On January 15, Hovland resident Robert ‘Tor’ Torkildson traveled down to South Africa to join the visionary Bjorn Heyerdahl and a collection of crew members from around the globe in a series of sea trials for the much-anticipated Midgard Expedition.
With Torkildson’s help, Heyerdahl, grandson of the legendary explorer Thor Heyerdahl, has put together an expedition that plans to travel coastal waterways around the globe in a sustainably handcrafted 40-foot Viking longboat named the Midgard Herron. Built with hand-hewn white oak beams, hand-forged nails, and hand-woven rope, the Herron and her crew plan to follow ancient Viking pathways as they strive to highlight both modern and ancient models of intelligent, sustainable and integrated life on earth.

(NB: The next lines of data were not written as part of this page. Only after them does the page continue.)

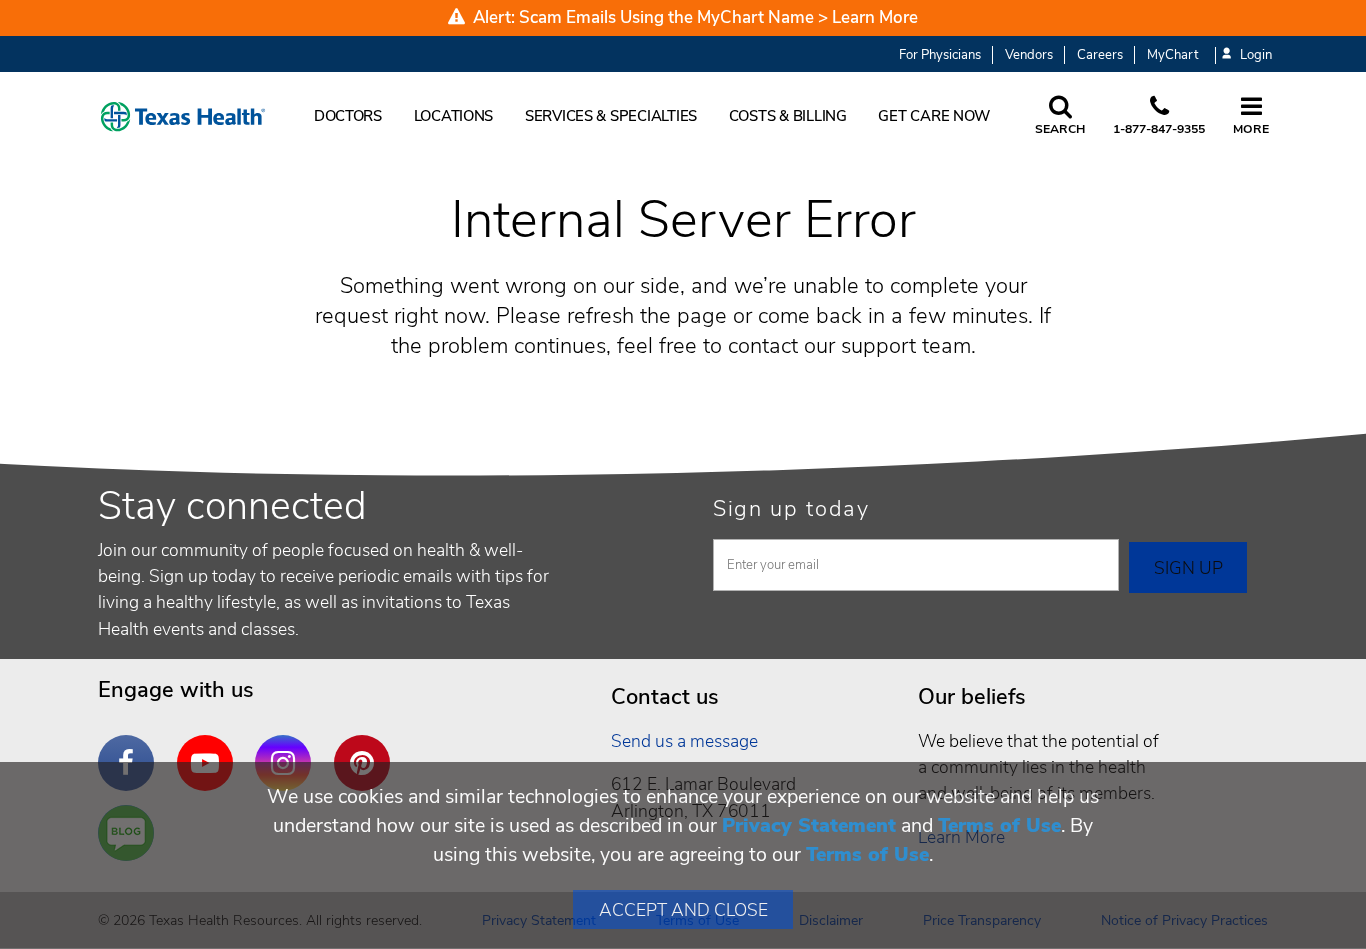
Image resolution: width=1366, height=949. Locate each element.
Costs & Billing (788, 116)
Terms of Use (999, 825)
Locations (454, 116)
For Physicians (940, 55)
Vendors (1029, 55)
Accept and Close (683, 910)
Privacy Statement (809, 825)
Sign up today (791, 509)
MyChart (1172, 55)
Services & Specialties (611, 116)
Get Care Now (934, 116)
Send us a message (684, 741)
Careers (1100, 55)
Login (1256, 55)
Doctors (348, 116)
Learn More (875, 17)
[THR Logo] (183, 116)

To a peripatetic explorer like Torkildson, adventures like the Midgard Expedition are more than a past time, more than a diversion from work and the demands of ordinary life. For Torkildson, the act of exploration is a reason for being, a need rather than a want, whose calling he heard from a young age and has followed ever since.
Torkildson was raised on his family’s resort in Hovland, where he developed an intimate relationship with Lake Superior and a love for big water. When asked what sparked his decision to pursue the life of an explorer, Torkildson is quick to credit Lake Superior and the ships he used to watch navigate its icy waters as a young child.
“I used to look out across Superior at the ore boats,” says Torkildson, “and from watching them I decided that I wanted to be a sea captain. So, I went off to college, entered the Navy, and was navigating ships all over the place. Then I left the Navy and really wanted to see the world, so that’s what I pursued. I have spent most of my adult life overseas.”
Inspired by Superior, Torkildson’s travels have taken him to places as far reaching as the Himalayan Mountains, as wild as the Amazonian Rainforest, and as spacious as the Saharan Desert. All told he has spent time in 135 different countries and worked as a diver, commercial fisherman, ship navigator, customs and immigration expert, writer, publisher, a fixer in Africa and as a vintner in Sicily.
In May of 2019, Torkildson and his wife Siffy decided to move back to the North Shore and make Hovland their “home-base.” Again, Torkildson cited Lake Superior as a source of inspiration, though this time as the inspiration to return home rather than leave it.
“Lake Superior was a huge draw, I mean, it’s really wild up here and I like that,” says Torkildson. “Now I’m mushing, trekking and living a sustainable lifestyle that I appreciate in a community that inspires me. We call this place our ‘lighthouse’ and Hovland is our ‘main-base.’ It feels good to be home.”
Back in Hovland, Torkildson and Siffy have found the perfect place to continue preparing for the Midgard Expedition. The expedition is set to officially launch from Oslo, Norway in July of 2020, after the crew completes a series of initial sea trials in South Africa.
“South Africa is where Bjorn Heyerdahl lives,” says Torkildson. “It’s where the boat was built, so that’s why we met there in January.”
“The (sea trials) are about the crew getting to know each other, getting to know the boat and getting to know the expedition,” says Torkildson. “Bjorn has created this program for us where we’re going to first visit the model community that he’s developed (in South Africa), than we will get the ship in the water. We will start inland at the Katse Dam, but the hope is to finish by traveling around the Cape of Storms.”
In addition to serving as a rower and navigator aboard the Midgard Herron, Torkildson will also be the expedition’s “scribe.”
“Basically, I am the writer for the expedition,” says Torkildson, “so I’ll be collecting stories from people, seeking out communities and individuals who are doing groundbreaking work, and also interviewing old timers to see how the environment has changed during their lifetimes.”
When asked about the expedition’s mission, Torkildson described it as “finding solutions to society’s current global crisis in the same way that the Vikings had to do so 1,200 years ago.”
“The purpose of this whole thing is the search for intelligent life on earth, but really it’s all about finding solutions and than broadcasting those solutions to the world,” says Torkildson. “Our ship, the Midgard Herron, is a platform to that end, a platform to go out and interact with the global citizens that are trying to do the right thing and save this planet.”
For further information on the Midgard Expedition, its crew, and to follow the Midgard Herron’s progress on each leg of its journey, visit their website: midgardexpedition.com.
In addition to his work on the Midgard Expedition, Torkildson is also working on a book of “fictional essays” entitled The Hovland Chronicles: Stories I have heard, overheard, or misunderstood.